=== What needs to be done ===
Leave out all pictures and retype exactly the lines from the one with "Viewport: 565px width, 348px" through the last line of the material.

=== Supplied records ===
────────────────────────────────────────
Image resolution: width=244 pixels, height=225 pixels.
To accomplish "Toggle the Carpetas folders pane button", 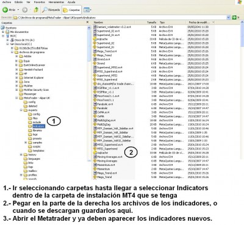I will point(71,10).
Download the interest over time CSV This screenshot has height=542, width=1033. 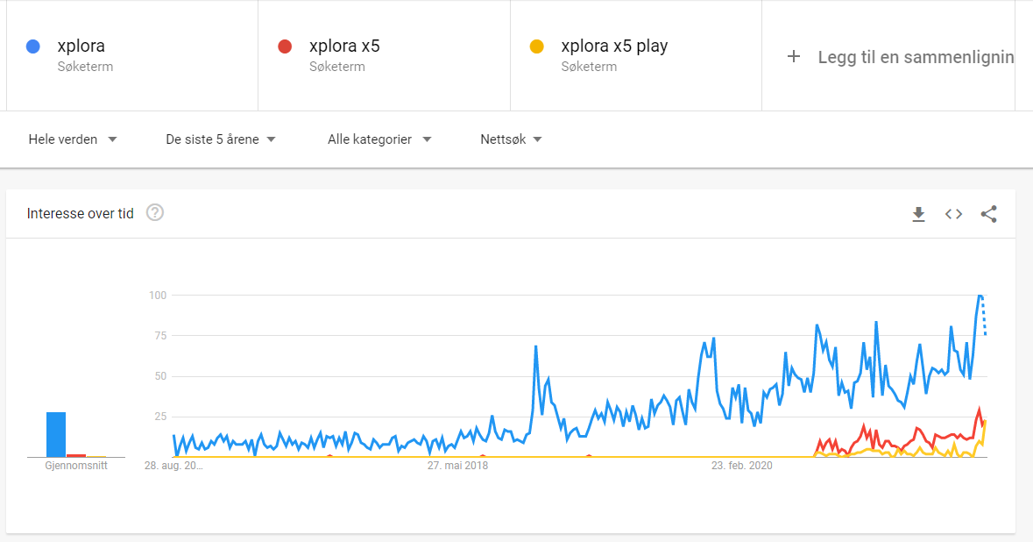(x=918, y=214)
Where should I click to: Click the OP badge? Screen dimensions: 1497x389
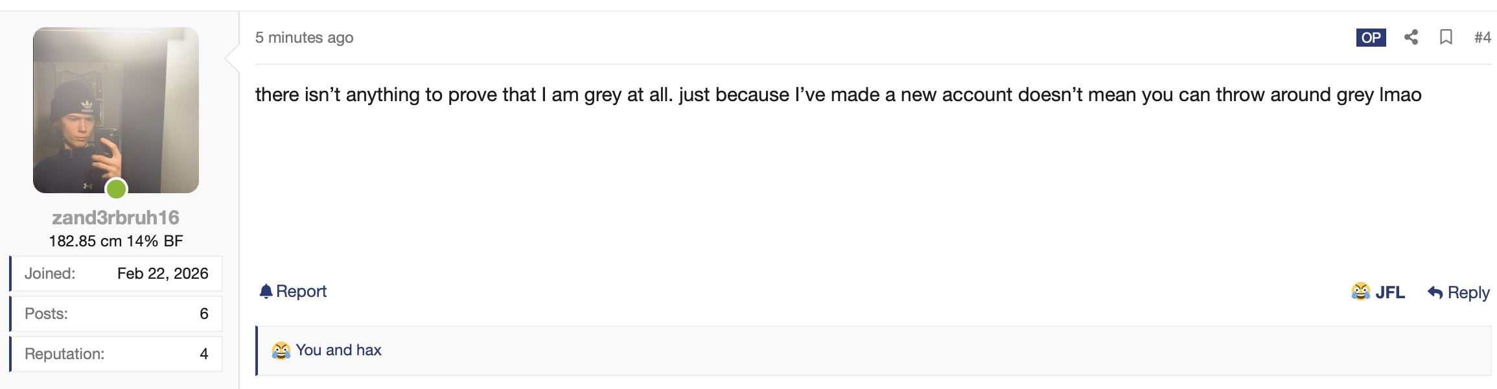click(1371, 38)
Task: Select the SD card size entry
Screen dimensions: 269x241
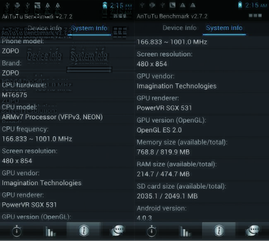Action: (x=181, y=191)
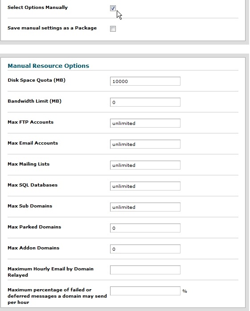The height and width of the screenshot is (311, 250).
Task: Select the Max Sub Domains text field
Action: tap(145, 207)
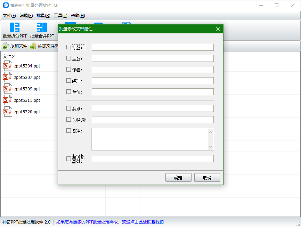Open the 批量(B) menu
Screen dimensions: 301x227
pyautogui.click(x=43, y=16)
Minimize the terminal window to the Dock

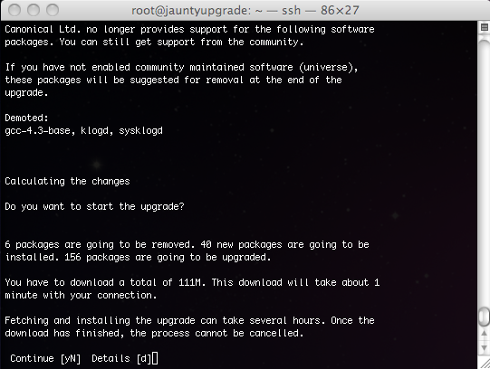(34, 10)
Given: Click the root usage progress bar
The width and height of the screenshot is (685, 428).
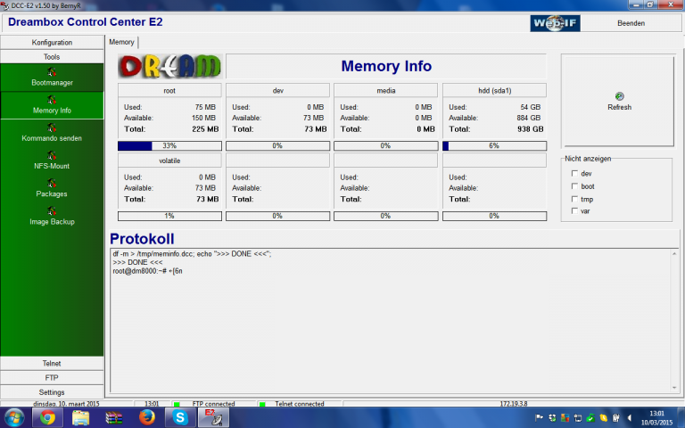Looking at the screenshot, I should 169,145.
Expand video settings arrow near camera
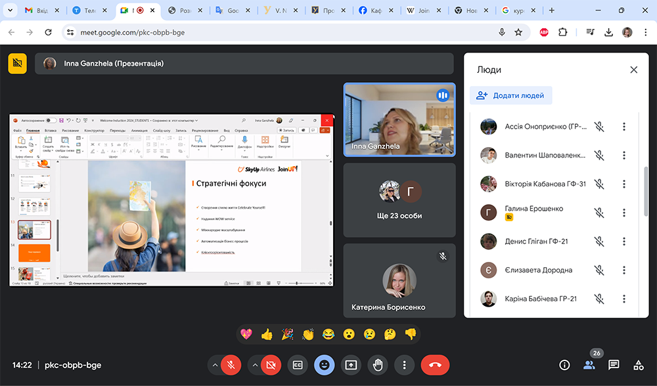Viewport: 657px width, 386px height. coord(254,365)
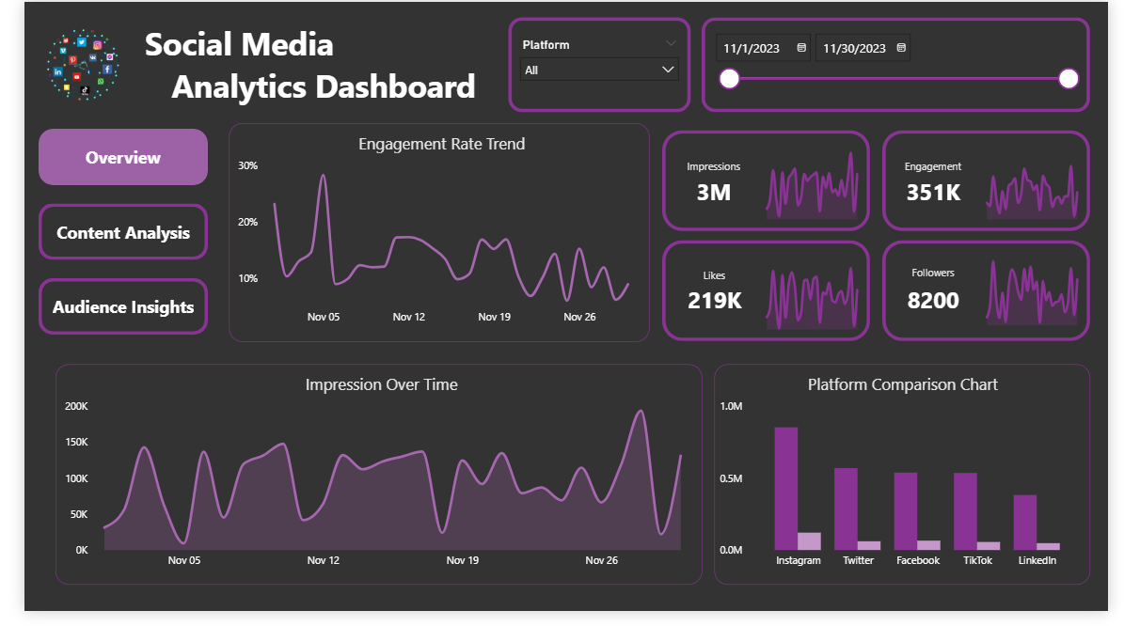Image resolution: width=1124 pixels, height=626 pixels.
Task: Click the TikTok icon in the dashboard logo
Action: [x=85, y=90]
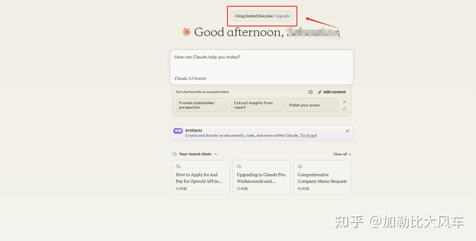This screenshot has height=241, width=476.
Task: Open the Claude 3.5 Sonnet model selector
Action: (190, 78)
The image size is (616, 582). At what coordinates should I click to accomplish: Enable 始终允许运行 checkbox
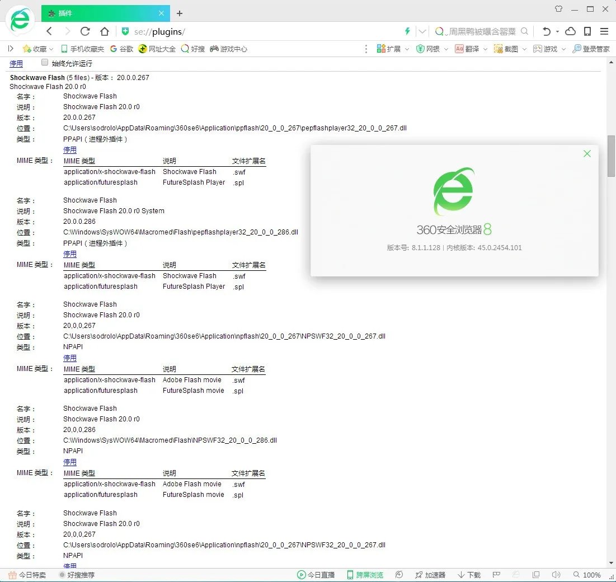(45, 63)
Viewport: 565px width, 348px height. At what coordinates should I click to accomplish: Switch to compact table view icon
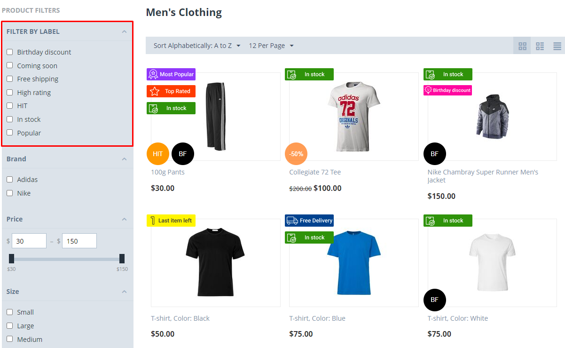tap(557, 46)
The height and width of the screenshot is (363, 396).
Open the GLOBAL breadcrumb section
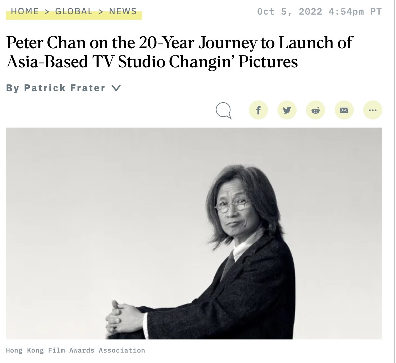74,12
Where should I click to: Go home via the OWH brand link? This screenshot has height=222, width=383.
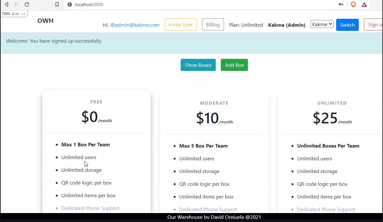[46, 21]
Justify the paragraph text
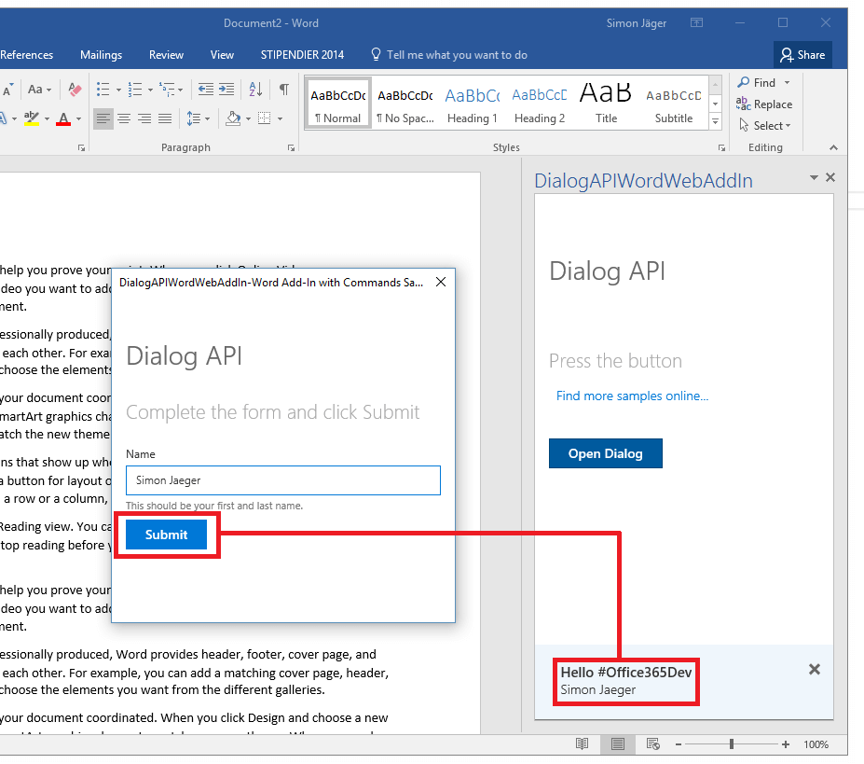Viewport: 864px width, 764px height. [165, 118]
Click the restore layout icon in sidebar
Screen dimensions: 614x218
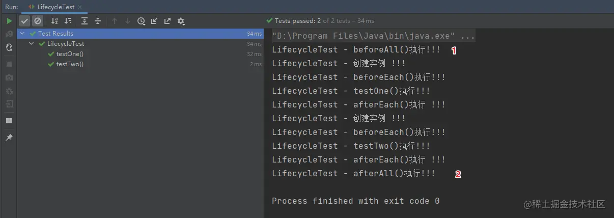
────────────────────────────────────────
=== Written answer ===
Viewport: 565px width, 348px height. At what coordinates should I click to accomplish: Switch to compact table view icon
tap(557, 46)
The height and width of the screenshot is (363, 396).
Open the GLOBAL breadcrumb section
74,12
Where should I click to: Go home via the OWH brand link? This screenshot has height=222, width=383.
[46, 21]
Justify the paragraph text
Viewport: 864px width, 764px height. [165, 118]
Click the restore layout icon in sidebar
Screen dimensions: 614x218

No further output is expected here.